8.1 KiB
Context
The Candle Annotator is a Next.js app with SQLite storage that lets users annotate candlestick charts with pattern labels. It currently has no ML capabilities — annotations are created manually and exported as CSV/JSON, but there's no way to train models or get predictions back into the UI.
The existing stack is: Next.js 16 (App Router), React 19, lightweight-charts v4, SQLite via Drizzle ORM, Docker deployment.

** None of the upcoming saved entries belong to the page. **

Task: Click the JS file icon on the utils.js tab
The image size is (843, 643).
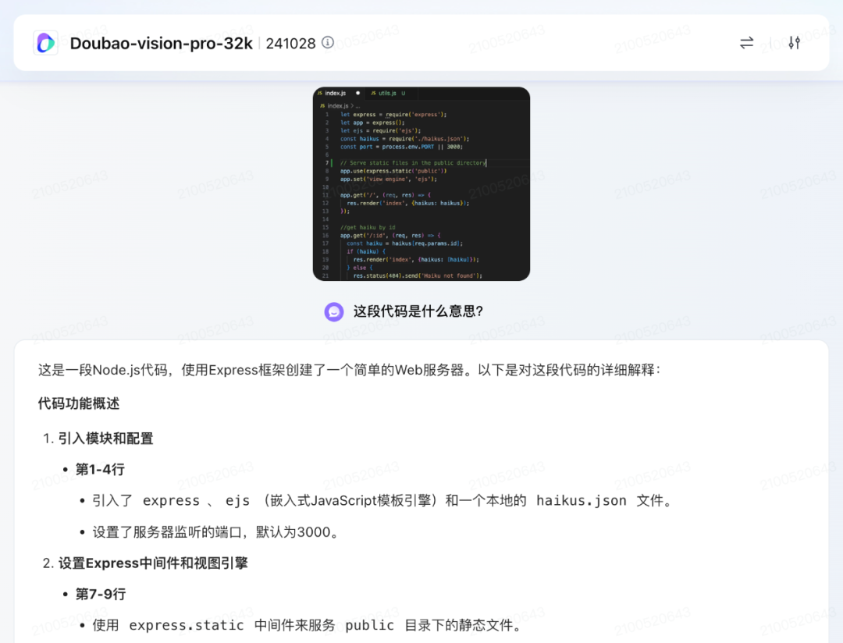Action: 373,93
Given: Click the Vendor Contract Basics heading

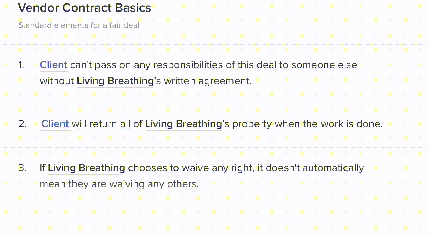Looking at the screenshot, I should (x=84, y=8).
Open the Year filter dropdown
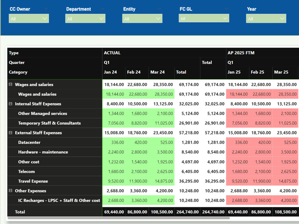The height and width of the screenshot is (224, 299). [x=266, y=19]
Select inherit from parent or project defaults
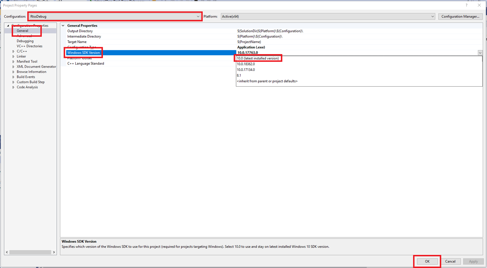 pos(267,81)
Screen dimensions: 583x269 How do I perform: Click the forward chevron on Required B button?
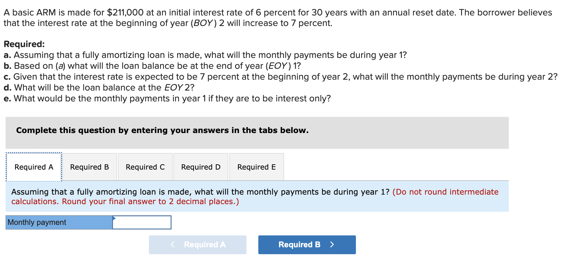pyautogui.click(x=332, y=245)
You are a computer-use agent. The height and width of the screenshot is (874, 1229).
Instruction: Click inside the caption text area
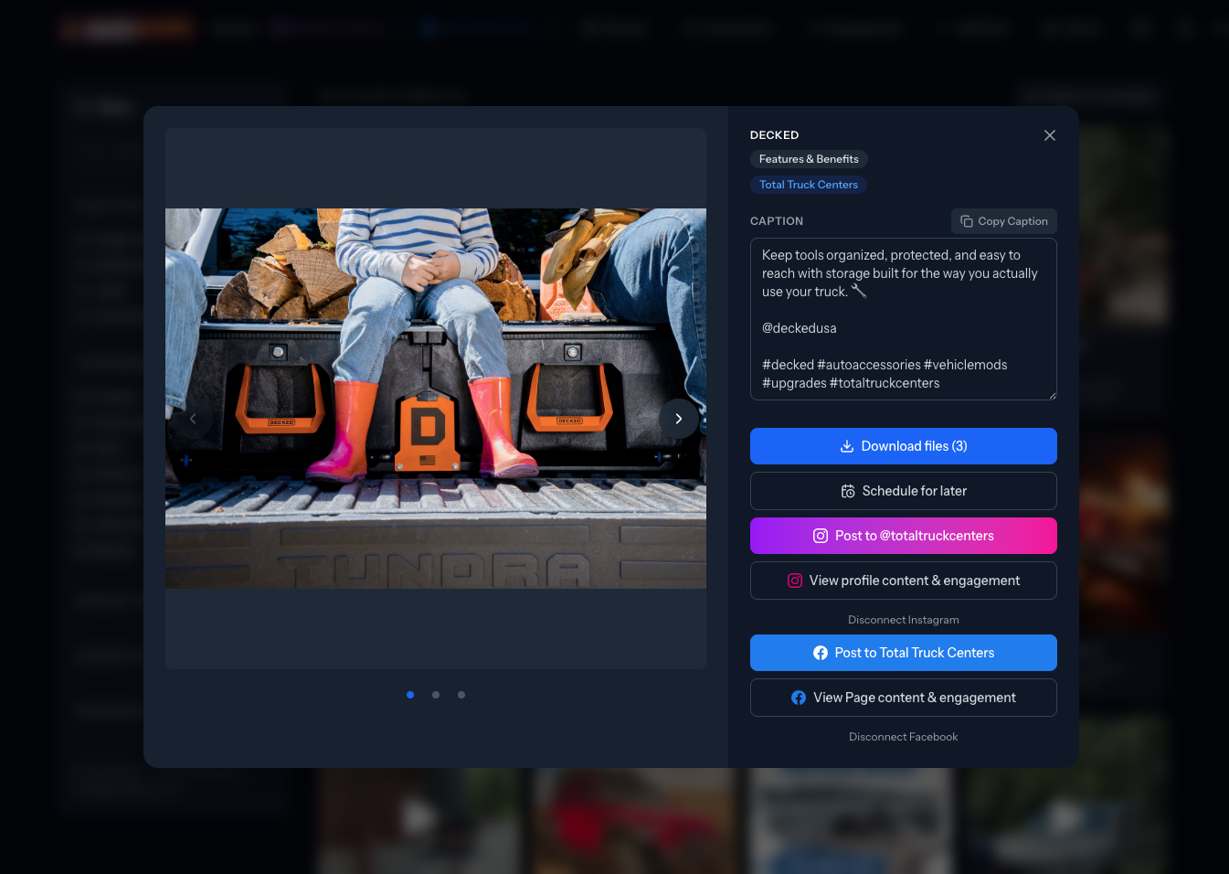(x=904, y=319)
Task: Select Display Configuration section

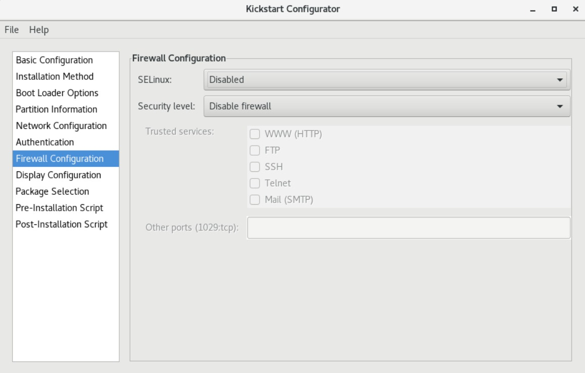Action: pos(59,175)
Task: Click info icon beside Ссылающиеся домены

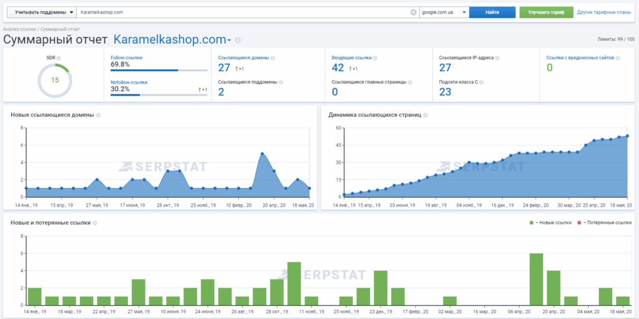Action: [273, 58]
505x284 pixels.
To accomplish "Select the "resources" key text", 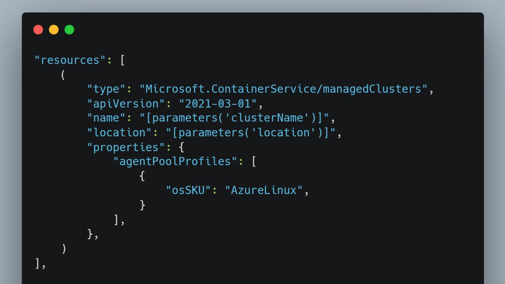I will [69, 60].
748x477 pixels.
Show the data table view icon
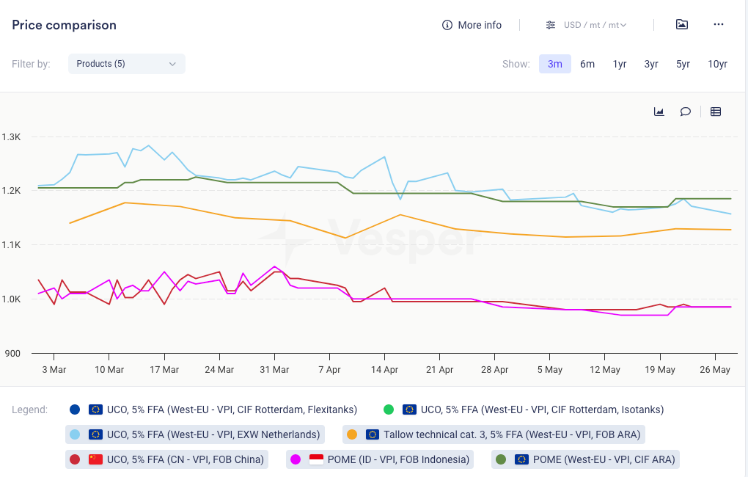coord(716,112)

The app runs as a single container on port 3000.
We need to add a Python ML service that sits alongside the Next.js app, connected via HTTP. The Python ecosystem (scikit-learn, XGBoost, TA-Lib, MLflow) is the right tool for this job — there's no viable way to do this in Node.js.
Goals / Non-Goals
Goals:
- Stand up a Python FastAPI service at
services/ml/that handles feature engineering, annotation ingestion, training, and inference - Use TA-Lib for programmatic candlestick pattern detection (CDL* functions)

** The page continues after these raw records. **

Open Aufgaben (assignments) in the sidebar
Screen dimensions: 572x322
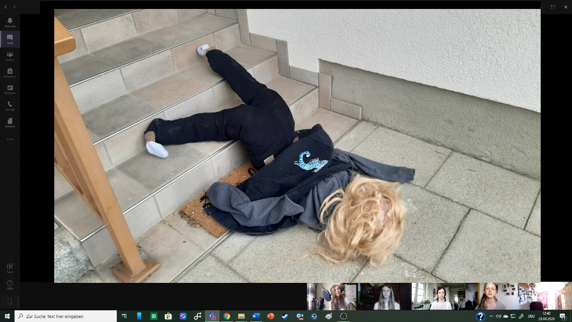[9, 73]
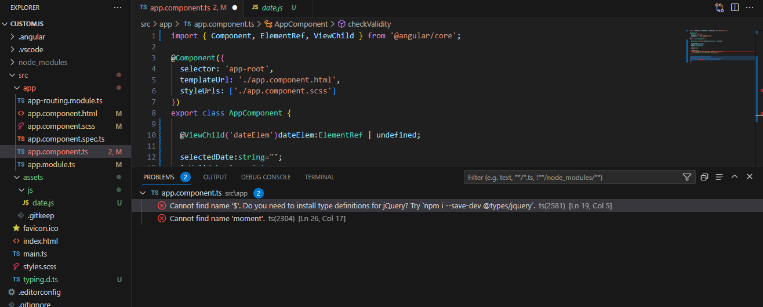Split the editor to the right
Image resolution: width=763 pixels, height=307 pixels.
coord(735,8)
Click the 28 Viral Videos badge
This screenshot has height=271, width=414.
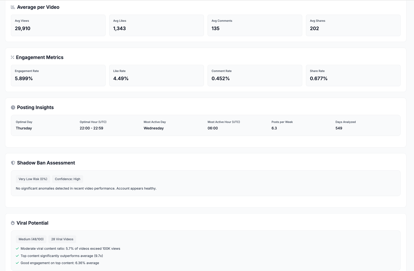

- Train tree-based models (RandomForest, XGBoost) with MLflow tracking
- Serve predictions via REST API on port 8001
- Proxy inference requests through Next.js API routes to avoid CORS
- Render model predictions on the chart as a distinct visual layer
- Version datasets with DVC
Non-Goals:
- Deep learning models (LSTM, GRU, transformer) — architecture should accommodate them later, but not implemented now
- Multi-user or multi-tenant support
- Real-time streaming predictions (batch/on-demand only)
- Automated retraining pipelines or CI/CD for model deployment
- GPU inference or training optimization
Decisions
1. Separate Python service vs. embedded in Next.js
Decision: Standalone Python FastAPI service in services/ml/, communicating via HTTP.
Alternatives considered:
- Python subprocess spawned by Next.js — fragile process management, no independent scaling
- Python WASM in browser — TA-Lib and scikit-learn don't work in WASM
- Shared SQLite access from Python — SQLite doesn't handle concurrent writers well
Rationale: Clean separation of concerns. The Next.js app owns the UI and annotation data; the Python service owns ML. They communicate through well-defined REST APIs. Each can be developed, tested, and deployed independently.

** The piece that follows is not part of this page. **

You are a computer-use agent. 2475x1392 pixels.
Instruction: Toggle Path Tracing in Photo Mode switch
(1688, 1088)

2. Directory structure: services/ml/ in the monorepo
Decision: Place the Python service at services/ml/ within the existing repo.
Alternatives considered:
- Separate repository — adds overhead for a single-developer project
- Top-level
ml/directory —services/namespace leaves room for future services
Rationale: Monorepo keeps everything together. The services/ prefix signals it's a separate deployable unit, not part of the Next.js app.
3. Pipeline config via YAML
Decision: Single config/pipeline.yaml controls all pipeline stages (feature engineering, annotation ingestion, training, inference). Each stage has an enabled flag.
Rationale: Makes experiments reproducible — the full config is logged as an MLflow artifact with each training run. Stages can be toggled independently (e.g., skip feature engineering, use only programmatic labels).
4. MLflow for experiment tracking, DVC for data versioning
Decision: MLflow tracks experiments, metrics, models. DVC versions datasets.
Alternatives considered:
- Weights & Biases — heavier, cloud-dependent
- Plain file logging — loses queryability and model registry
- Git LFS for data — doesn't handle dataset lineage
Rationale: MLflow runs locally (no cloud dependency), provides a model registry, and has native integrations with scikit-learn and XGBoost. DVC handles data versioning without bloating the git repo.
5. Annotation export format: JSON from existing API
Decision: The Python pipeline reads annotation data by calling the existing Next.js API endpoints (GET /api/annotations, span annotation exports) or from exported JSON/CSV files in data/annotations/.
Alternatives considered:
- Direct SQLite read from Python — concurrent access issues
- Shared PostgreSQL — overkill for single-user tool
Rationale: Using the existing API or file exports keeps the services decoupled. The annotation tool already has export functionality. For training, batch export to data/annotations/ is sufficient.
6. Label encoding: windowed classification first, BIO later
Decision: Start with fixed-window classification (each annotation span → one training sample of N candles). BIO sequence labeling is designed for but not implemented in v1.
Rationale: Window classification works with tree-based models (RandomForest, XGBoost) which are the initial model types. BIO encoding is needed for sequence models (BiLSTM-CRF) which are a non-goal for now.
7. Next.js proxy routes for inference
Decision: Next.js API routes at /api/predict, /api/predict/batch, /api/model/info proxy to the Python service.
Rationale: Avoids CORS configuration. Lets us add auth or rate-limiting on the Next.js side later. The frontend only talks to one origin.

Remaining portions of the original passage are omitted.